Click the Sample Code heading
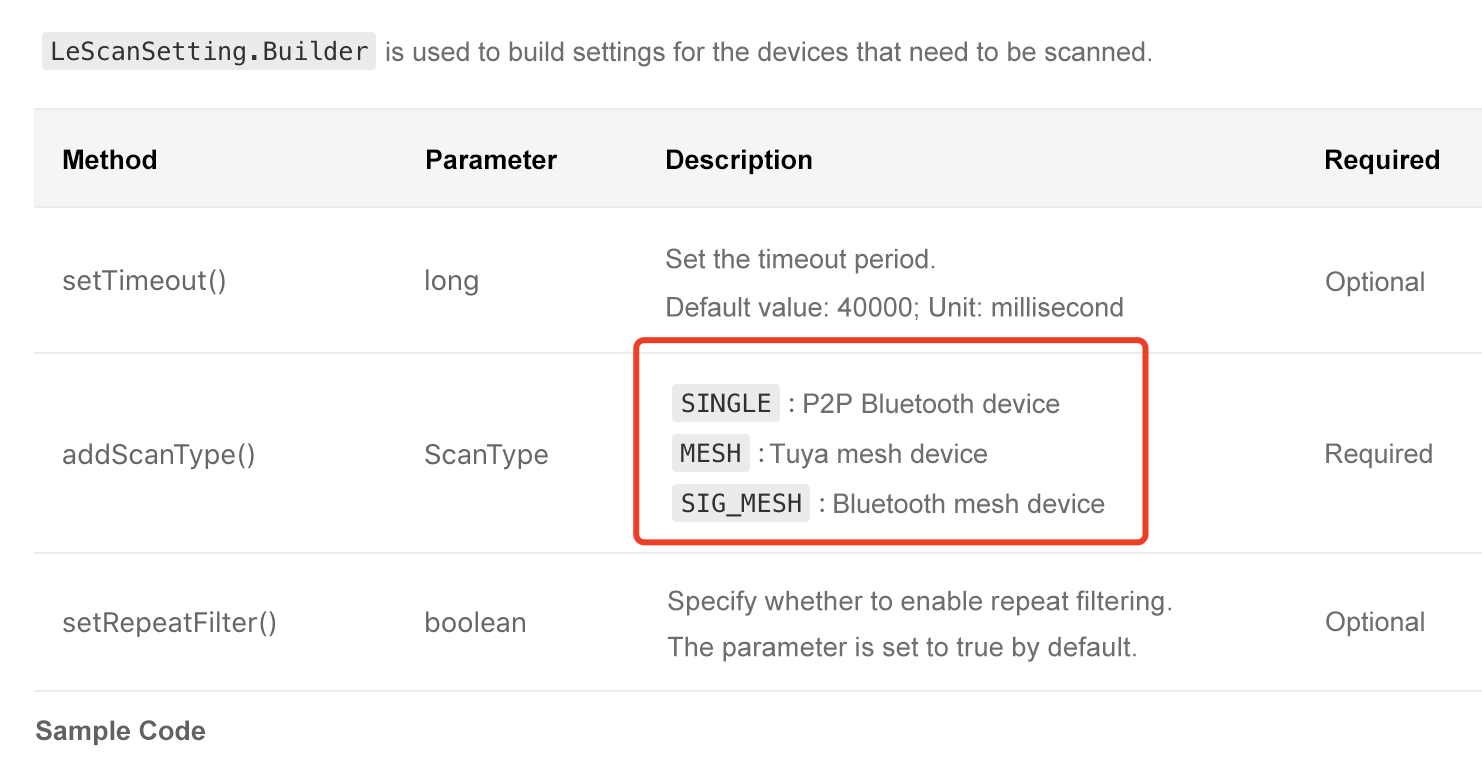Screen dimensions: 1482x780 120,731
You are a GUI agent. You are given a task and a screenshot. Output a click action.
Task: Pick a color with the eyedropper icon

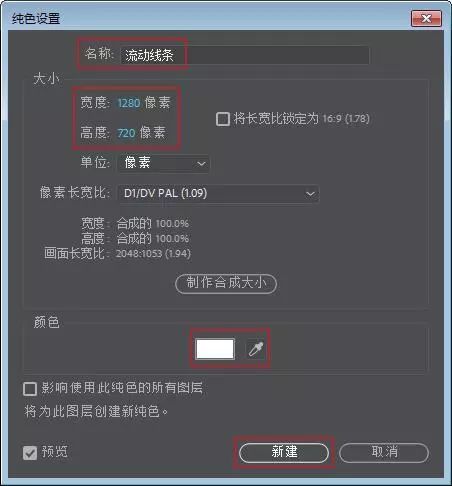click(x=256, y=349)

▶ [What this task involves]
Write the material out again exactly. Do not include the pictures.

▶ [The answer]
Click the Sample Code heading
Screen dimensions: 1482x780 120,731
You are a GUI agent. You are given a task and a screenshot. Output a click action.
Task: Pick a color with the eyedropper icon

click(x=256, y=349)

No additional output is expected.